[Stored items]
*** Begin section ***
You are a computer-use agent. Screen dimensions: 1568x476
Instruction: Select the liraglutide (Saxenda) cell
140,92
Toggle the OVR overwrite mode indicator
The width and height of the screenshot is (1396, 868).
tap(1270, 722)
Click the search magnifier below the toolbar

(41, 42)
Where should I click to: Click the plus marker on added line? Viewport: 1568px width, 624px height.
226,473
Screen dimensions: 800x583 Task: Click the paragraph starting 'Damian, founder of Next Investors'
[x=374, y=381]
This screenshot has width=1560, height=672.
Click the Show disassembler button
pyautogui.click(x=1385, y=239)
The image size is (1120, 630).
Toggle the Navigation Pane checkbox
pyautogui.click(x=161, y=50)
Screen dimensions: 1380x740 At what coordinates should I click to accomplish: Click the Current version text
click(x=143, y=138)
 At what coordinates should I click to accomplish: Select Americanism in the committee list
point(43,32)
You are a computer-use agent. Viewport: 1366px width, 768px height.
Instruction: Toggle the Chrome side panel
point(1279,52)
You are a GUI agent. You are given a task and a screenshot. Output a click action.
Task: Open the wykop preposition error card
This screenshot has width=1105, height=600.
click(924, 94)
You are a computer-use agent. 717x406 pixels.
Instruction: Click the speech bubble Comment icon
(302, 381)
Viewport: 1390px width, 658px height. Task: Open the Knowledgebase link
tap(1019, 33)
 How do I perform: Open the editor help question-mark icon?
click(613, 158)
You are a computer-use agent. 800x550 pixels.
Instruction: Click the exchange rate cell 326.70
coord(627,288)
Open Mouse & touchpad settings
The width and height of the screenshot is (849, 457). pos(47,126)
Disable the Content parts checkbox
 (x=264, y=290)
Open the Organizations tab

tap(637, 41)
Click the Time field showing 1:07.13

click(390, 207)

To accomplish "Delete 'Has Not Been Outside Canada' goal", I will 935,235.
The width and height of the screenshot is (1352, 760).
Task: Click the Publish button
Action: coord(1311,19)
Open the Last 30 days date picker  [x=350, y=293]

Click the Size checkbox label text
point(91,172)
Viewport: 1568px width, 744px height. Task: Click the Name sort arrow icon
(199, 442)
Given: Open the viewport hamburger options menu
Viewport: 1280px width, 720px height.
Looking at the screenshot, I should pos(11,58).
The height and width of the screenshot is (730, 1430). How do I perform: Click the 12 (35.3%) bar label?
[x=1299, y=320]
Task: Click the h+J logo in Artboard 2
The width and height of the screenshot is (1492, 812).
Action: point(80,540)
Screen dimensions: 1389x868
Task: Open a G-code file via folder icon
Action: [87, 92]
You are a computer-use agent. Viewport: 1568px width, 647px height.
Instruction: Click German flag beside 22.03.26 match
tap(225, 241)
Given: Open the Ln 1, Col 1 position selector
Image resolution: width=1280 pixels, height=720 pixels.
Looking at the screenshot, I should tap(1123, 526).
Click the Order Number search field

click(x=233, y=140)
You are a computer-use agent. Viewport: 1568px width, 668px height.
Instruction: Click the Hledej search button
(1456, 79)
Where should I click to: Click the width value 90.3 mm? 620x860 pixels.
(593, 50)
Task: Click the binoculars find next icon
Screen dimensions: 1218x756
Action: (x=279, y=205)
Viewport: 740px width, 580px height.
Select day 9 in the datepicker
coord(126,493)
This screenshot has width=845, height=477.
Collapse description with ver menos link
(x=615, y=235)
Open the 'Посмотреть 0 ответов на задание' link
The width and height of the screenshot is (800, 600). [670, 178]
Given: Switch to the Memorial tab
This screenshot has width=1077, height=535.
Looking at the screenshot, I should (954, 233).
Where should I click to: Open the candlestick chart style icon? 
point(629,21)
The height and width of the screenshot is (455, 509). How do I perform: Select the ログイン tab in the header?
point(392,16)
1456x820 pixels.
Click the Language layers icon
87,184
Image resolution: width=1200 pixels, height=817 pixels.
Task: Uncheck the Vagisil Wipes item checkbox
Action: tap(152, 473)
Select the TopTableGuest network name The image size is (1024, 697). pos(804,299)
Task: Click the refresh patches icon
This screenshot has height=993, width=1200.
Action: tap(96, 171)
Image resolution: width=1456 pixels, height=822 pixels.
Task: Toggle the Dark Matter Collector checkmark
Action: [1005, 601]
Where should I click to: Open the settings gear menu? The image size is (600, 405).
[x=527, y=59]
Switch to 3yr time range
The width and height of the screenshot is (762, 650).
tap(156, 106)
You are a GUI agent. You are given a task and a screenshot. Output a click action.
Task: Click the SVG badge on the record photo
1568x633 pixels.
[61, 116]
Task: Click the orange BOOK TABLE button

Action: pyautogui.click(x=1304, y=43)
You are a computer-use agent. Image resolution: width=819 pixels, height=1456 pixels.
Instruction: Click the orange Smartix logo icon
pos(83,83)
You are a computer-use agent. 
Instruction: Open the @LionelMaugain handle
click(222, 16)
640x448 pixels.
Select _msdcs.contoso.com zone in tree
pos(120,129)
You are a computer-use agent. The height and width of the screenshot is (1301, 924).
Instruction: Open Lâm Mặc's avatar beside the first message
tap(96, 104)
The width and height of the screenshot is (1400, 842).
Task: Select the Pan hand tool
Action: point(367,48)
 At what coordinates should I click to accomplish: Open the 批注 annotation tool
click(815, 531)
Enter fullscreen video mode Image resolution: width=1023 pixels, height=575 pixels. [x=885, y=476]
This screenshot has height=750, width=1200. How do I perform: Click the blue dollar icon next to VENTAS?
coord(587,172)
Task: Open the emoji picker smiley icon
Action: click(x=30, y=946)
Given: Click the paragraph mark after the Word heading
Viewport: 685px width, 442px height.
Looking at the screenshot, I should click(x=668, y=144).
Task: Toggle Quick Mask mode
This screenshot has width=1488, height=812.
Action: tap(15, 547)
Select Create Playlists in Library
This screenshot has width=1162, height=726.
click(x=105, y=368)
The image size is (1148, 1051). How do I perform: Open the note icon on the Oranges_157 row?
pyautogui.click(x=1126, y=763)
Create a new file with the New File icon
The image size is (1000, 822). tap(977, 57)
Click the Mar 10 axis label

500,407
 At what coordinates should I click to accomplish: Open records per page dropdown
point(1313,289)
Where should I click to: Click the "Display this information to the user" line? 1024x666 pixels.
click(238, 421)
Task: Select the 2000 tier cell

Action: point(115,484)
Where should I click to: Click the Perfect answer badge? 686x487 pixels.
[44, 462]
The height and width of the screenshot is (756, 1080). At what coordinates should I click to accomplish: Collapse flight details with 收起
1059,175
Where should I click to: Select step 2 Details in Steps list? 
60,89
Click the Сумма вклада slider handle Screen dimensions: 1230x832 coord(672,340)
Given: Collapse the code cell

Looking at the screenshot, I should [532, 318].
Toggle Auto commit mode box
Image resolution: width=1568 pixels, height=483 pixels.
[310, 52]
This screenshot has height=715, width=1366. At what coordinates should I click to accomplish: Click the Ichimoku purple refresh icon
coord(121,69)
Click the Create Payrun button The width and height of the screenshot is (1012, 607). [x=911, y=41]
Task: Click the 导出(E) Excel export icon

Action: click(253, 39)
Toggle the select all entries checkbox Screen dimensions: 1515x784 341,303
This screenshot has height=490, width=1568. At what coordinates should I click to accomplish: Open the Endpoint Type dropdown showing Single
*** End section ***
▸ **Task details**
Working through the records above, copy each one exactly.

▸ **Result for this task**
You are a computer-use agent. Screen dimensions: 1568x476
Instruction: Select the liraglutide (Saxenda) cell
140,92
Toggle the OVR overwrite mode indicator
The width and height of the screenshot is (1396, 868).
tap(1270, 722)
Click the search magnifier below the toolbar

(41, 42)
Where should I click to: Click the plus marker on added line? Viewport: 1568px width, 624px height.
226,473
Screen dimensions: 800x583 Task: Click the paragraph starting 'Damian, founder of Next Investors'
[x=374, y=381]
This screenshot has width=1560, height=672.
Click the Show disassembler button
pyautogui.click(x=1385, y=239)
The image size is (1120, 630).
Toggle the Navigation Pane checkbox
pyautogui.click(x=161, y=50)
Screen dimensions: 1380x740 At what coordinates should I click to accomplish: Click the Current version text
click(x=143, y=138)
 At what coordinates should I click to accomplish: Select Americanism in the committee list
point(43,32)
You are a computer-use agent. Viewport: 1366px width, 768px height.
Instruction: Toggle the Chrome side panel
point(1279,52)
You are a GUI agent. You are given a task and a screenshot. Output a click action.
Task: Open the wykop preposition error card
This screenshot has width=1105, height=600.
click(924, 94)
You are a computer-use agent. 717x406 pixels.
Instruction: Click the speech bubble Comment icon
(302, 381)
Viewport: 1390px width, 658px height. Task: Open the Knowledgebase link
tap(1019, 33)
 How do I perform: Open the editor help question-mark icon?
click(613, 158)
You are a computer-use agent. 800x550 pixels.
Instruction: Click the exchange rate cell 326.70
coord(627,288)
Open Mouse & touchpad settings
The width and height of the screenshot is (849, 457). pos(47,126)
Disable the Content parts checkbox
 (x=264, y=290)
Open the Organizations tab

tap(637, 41)
Click the Time field showing 1:07.13

click(390, 207)

To accomplish "Delete 'Has Not Been Outside Canada' goal", I will 935,235.
The width and height of the screenshot is (1352, 760).
Task: Click the Publish button
Action: coord(1311,19)
Open the Last 30 days date picker  [x=350, y=293]

Click the Size checkbox label text
point(91,172)
Viewport: 1568px width, 744px height. Task: Click the Name sort arrow icon
(199, 442)
Given: Open the viewport hamburger options menu
Viewport: 1280px width, 720px height.
Looking at the screenshot, I should pos(11,58).
The height and width of the screenshot is (730, 1430). How do I perform: Click the 12 (35.3%) bar label?
[x=1299, y=320]
Task: Click the h+J logo in Artboard 2
The width and height of the screenshot is (1492, 812).
Action: point(80,540)
Screen dimensions: 1389x868
Task: Open a G-code file via folder icon
Action: [87, 92]
You are a computer-use agent. Viewport: 1568px width, 647px height.
Instruction: Click German flag beside 22.03.26 match
tap(225, 241)
Given: Open the Ln 1, Col 1 position selector
Image resolution: width=1280 pixels, height=720 pixels.
Looking at the screenshot, I should tap(1123, 526).
Click the Order Number search field

click(x=233, y=140)
You are a computer-use agent. Viewport: 1568px width, 668px height.
Instruction: Click the Hledej search button
(1456, 79)
Where should I click to: Click the width value 90.3 mm? 620x860 pixels.
(593, 50)
Task: Click the binoculars find next icon
Screen dimensions: 1218x756
Action: (x=279, y=205)
Viewport: 740px width, 580px height.
Select day 9 in the datepicker
coord(126,493)
This screenshot has width=845, height=477.
Collapse description with ver menos link
(x=615, y=235)
Open the 'Посмотреть 0 ответов на задание' link
The width and height of the screenshot is (800, 600). [670, 178]
Given: Switch to the Memorial tab
This screenshot has width=1077, height=535.
Looking at the screenshot, I should (954, 233).
Where should I click to: Open the candlestick chart style icon? 
point(629,21)
The height and width of the screenshot is (455, 509). How do I perform: Select the ログイン tab in the header?
point(392,16)
1456x820 pixels.
Click the Language layers icon
87,184
Image resolution: width=1200 pixels, height=817 pixels.
Task: Uncheck the Vagisil Wipes item checkbox
Action: tap(152, 473)
Select the TopTableGuest network name The image size is (1024, 697). pos(804,299)
Task: Click the refresh patches icon
This screenshot has height=993, width=1200.
Action: tap(96, 171)
Image resolution: width=1456 pixels, height=822 pixels.
Task: Toggle the Dark Matter Collector checkmark
Action: [1005, 601]
Where should I click to: Open the settings gear menu? The image size is (600, 405).
[x=527, y=59]
Switch to 3yr time range
The width and height of the screenshot is (762, 650).
tap(156, 106)
You are a GUI agent. You are given a task and a screenshot. Output a click action.
Task: Click the SVG badge on the record photo
1568x633 pixels.
[61, 116]
Task: Click the orange BOOK TABLE button

Action: pyautogui.click(x=1304, y=43)
You are a computer-use agent. Image resolution: width=819 pixels, height=1456 pixels.
Instruction: Click the orange Smartix logo icon
pos(83,83)
You are a computer-use agent. 
Instruction: Open the @LionelMaugain handle
click(222, 16)
640x448 pixels.
Select _msdcs.contoso.com zone in tree
pos(120,129)
You are a computer-use agent. The height and width of the screenshot is (1301, 924).
Instruction: Open Lâm Mặc's avatar beside the first message
tap(96, 104)
The width and height of the screenshot is (1400, 842).
Task: Select the Pan hand tool
Action: point(367,48)
 At what coordinates should I click to accomplish: Open the 批注 annotation tool
click(815, 531)
Enter fullscreen video mode Image resolution: width=1023 pixels, height=575 pixels. [x=885, y=476]
This screenshot has height=750, width=1200. How do I perform: Click the blue dollar icon next to VENTAS?
coord(587,172)
Task: Open the emoji picker smiley icon
Action: click(x=30, y=946)
Given: Click the paragraph mark after the Word heading
Viewport: 685px width, 442px height.
Looking at the screenshot, I should click(x=668, y=144).
Task: Toggle Quick Mask mode
This screenshot has width=1488, height=812.
Action: tap(15, 547)
Select Create Playlists in Library
This screenshot has width=1162, height=726.
click(x=105, y=368)
The image size is (1148, 1051). How do I perform: Open the note icon on the Oranges_157 row?
pyautogui.click(x=1126, y=763)
Create a new file with the New File icon
The image size is (1000, 822). tap(977, 57)
Click the Mar 10 axis label

500,407
 At what coordinates should I click to accomplish: Open records per page dropdown
point(1313,289)
Where should I click to: Click the "Display this information to the user" line? 1024x666 pixels.
click(238, 421)
Task: Select the 2000 tier cell

Action: point(115,484)
Where should I click to: Click the Perfect answer badge? 686x487 pixels.
[44, 462]
The height and width of the screenshot is (756, 1080). At what coordinates should I click to accomplish: Collapse flight details with 收起
1059,175
Where should I click to: Select step 2 Details in Steps list? 
60,89
Click the Сумма вклада slider handle Screen dimensions: 1230x832 coord(672,340)
Given: Collapse the code cell

Looking at the screenshot, I should [532, 318].
Toggle Auto commit mode box
Image resolution: width=1568 pixels, height=483 pixels.
[310, 52]
This screenshot has height=715, width=1366. At what coordinates should I click to accomplish: Click the Ichimoku purple refresh icon
coord(121,69)
Click the Create Payrun button The width and height of the screenshot is (1012, 607). [x=911, y=41]
Task: Click the 导出(E) Excel export icon

Action: click(253, 39)
Toggle the select all entries checkbox Screen dimensions: 1515x784 341,303
This screenshot has height=490, width=1568. At what coordinates should I click to accomplish: Open the Endpoint Type dropdown showing Single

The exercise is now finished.